This week’s guest post comes from Scott Collins and the CEB Sales Leadership Council. We have adapted the recommendations to help Market Insights managers improve your own specific environments.
If there’s one phrase about manager impact that I’ve learned and will never forget, it’s that “people don’t leave companies, they leave managers.” Even if people don’t leave, CEB research finds that having a bad manager drives down employee performance for up to five years. Whoa. Sounds like an easy way NOT to grow business is to manage poorly. Recently, Time wrote an article about “The 5 Absolute Worst Kinds of Bosses.” Here’s the list:
- The crooked politician: This is the politically savvy boss who is believed to have gained his or her position oftentimes through some form of “cheating.”
- The bully: The manager that has figured out who they need and how to influence those people, to get ahead. The bully manager craves power.
- The micromanager: Self-explanatory here. This manager can’t let go; he or she needs to have control and ends up getting involved in too much day-to-day work.
- The workaholic: The manager that doesn’t believe in any real type of “work-life” balance. This person often will send late night emails and expect (sometimes demand) immediate responses, because everything is “urgent.”
- The BFF: A manager that has no boundaries and is “diva-like.” This manager often uses direct reports as his or her sounding board and uses the team’s time and resources.

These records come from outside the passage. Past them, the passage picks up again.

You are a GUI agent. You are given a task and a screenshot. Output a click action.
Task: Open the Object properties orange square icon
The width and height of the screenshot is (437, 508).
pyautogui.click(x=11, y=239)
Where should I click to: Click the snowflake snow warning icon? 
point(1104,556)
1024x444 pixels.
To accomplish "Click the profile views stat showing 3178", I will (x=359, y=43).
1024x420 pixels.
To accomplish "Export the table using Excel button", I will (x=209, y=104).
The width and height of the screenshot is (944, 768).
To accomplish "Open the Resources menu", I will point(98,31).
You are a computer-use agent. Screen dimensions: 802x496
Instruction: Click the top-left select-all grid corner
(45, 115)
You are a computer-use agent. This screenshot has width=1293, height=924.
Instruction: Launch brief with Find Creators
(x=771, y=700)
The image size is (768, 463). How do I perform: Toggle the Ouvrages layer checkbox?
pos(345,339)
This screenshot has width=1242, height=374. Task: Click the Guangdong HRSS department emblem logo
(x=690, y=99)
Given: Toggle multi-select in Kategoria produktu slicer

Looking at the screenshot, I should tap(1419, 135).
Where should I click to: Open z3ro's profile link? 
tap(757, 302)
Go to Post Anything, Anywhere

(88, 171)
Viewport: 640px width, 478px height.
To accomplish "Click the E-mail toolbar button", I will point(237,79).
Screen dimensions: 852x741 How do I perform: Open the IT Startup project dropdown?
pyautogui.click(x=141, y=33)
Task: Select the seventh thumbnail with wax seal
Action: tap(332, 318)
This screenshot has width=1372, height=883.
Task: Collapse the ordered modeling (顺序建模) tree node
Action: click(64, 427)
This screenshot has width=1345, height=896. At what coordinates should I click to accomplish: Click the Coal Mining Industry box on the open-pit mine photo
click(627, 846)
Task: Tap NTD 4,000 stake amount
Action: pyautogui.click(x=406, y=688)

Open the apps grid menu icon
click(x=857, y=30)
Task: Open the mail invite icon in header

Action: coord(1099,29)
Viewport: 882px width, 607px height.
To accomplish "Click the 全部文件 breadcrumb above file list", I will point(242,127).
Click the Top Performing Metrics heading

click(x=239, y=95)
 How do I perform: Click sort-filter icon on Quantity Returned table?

The good news for everyone on the Market Insights team is that not all managers fall into one of these categories (although, if you need some pointers, check out these tips for working with people you can’t stand). In fact, a few of the strategies used incorrectly by the bad managers outlined above can actually, when used properly, make you a more effective MI professional all around:
- Increasing Political Savvy: for us, political savviness is all about ensuring your insights are acted upon properly and in a timely manner. By planning for organizational obstacles, taking an activist role within the organization, and allocating discretionary efforts to insight-ready partners you aren’t becoming a “crooked politician,” you are seeing to it that the best business decisions are being made throughout your organization.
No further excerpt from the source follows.